Mulai Januari 2017 Sejumlah Jalan di Kota Semarang Menjadi Satu Arah

semarang-satu-arah

Dalam rangka mengurai kemacetan yang sering terjadi, sejumlah ruas jalan protokol di Kota Semarang direncanakan akan dibuat satu arah per 1 Januari 2017 mendatang. Berikut adalah ruas jalan ruas jalan yang mengalami perubahan tersebut Jl MT Haryono mulai depan SMA Sedes satu arah ke utara sampai perempatan Bangkong.

Kemudian di Taman KB, Jl Menteri Supeno akan dibuat satu arah memutar. Kendaraan dari Jl Menteri Supeno mulai tanggal tersebut tidak diperbolehkan lurus jika akan ke Jl Pahlawan, tetapi harus melewati depan SMA1 baru belok kanan atau memutar Taman KB. Demikian pula dari Jl Pandanaran dilarang belok langsung ke Jl Menteri Supeno, namun harus memutari Taman KB.

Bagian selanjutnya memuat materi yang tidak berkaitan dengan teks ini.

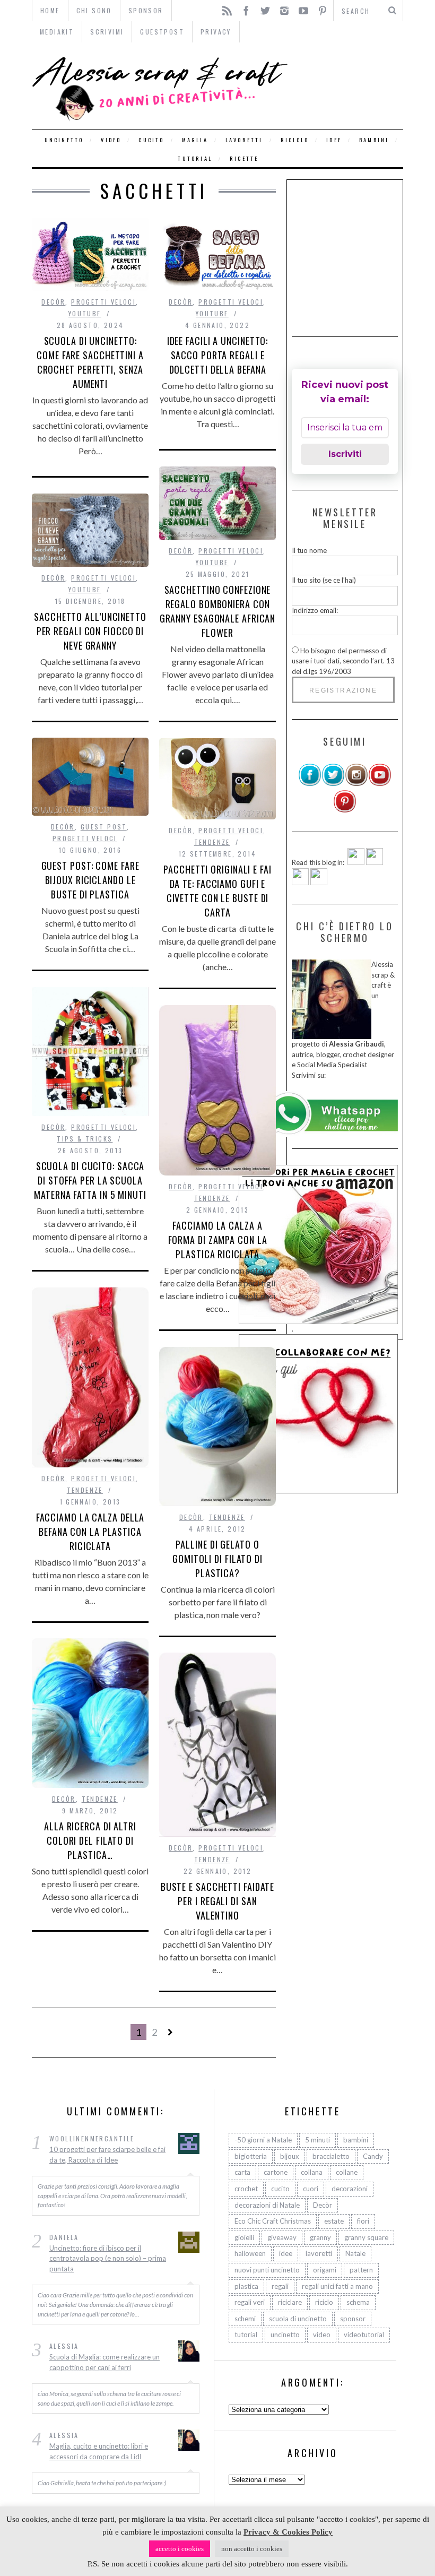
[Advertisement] (363, 251)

Ruas jalan lain yang akan dibelakukan satu arah adalah Jl Imam Bonjol dari arah Bundaran Tugumuda ke utara sampai perempatan Jl Indraprasta. Kemudian, Jl Pemuda setelah depan Mall Paragon dibuat searah ke selatan sampai Tugumuda. Kemudian Jl Thamrin dan Jl Gajahmada juga dibuat satu arah ke selatan. Perubahan menjadi jalur searah itu, dilakukan sebagai bentuk rekayasa lalu lintas untuk mengurangi kemacetan yang sering terjadi di sejumlah jalan protokol di Kota Semarang.

Volume Jalan

Kebijakan mengubah jalur menjadi searah itu harus diikuti dengan berbagai penyesuaian, seperti rute angkutan kota dan Bus Trans Semarang yang automatis harus menyesuaikan kebijakan jalur searah itu. Terkait hal ini, dishub bersama kepolisian akan menyosialisasikan kepada warga tentang pemberlakuan sejumlah ruas jalan utama di  Kota Semarang menjadi satu arah.

Jalan lain yang ditempuh dalam rangka mengurangi kepadatan pada jam-jam tertentu yaitu, Wali Kota Semarang Hendrar Prihadi tengah mengkaji untuk memundurkan 30 menit jam masuk sekolah. Dari sebelumnya 07.00 menjadi 06.30. Adapun pegawai negeri sipil (PNS) tetap pukul 07.00 dan pekerja swasta tetap 08.00. Hal ini untuk mengurangi kepadatan jalan pada waktu-waktu tertentu yang semakin tak terbendung.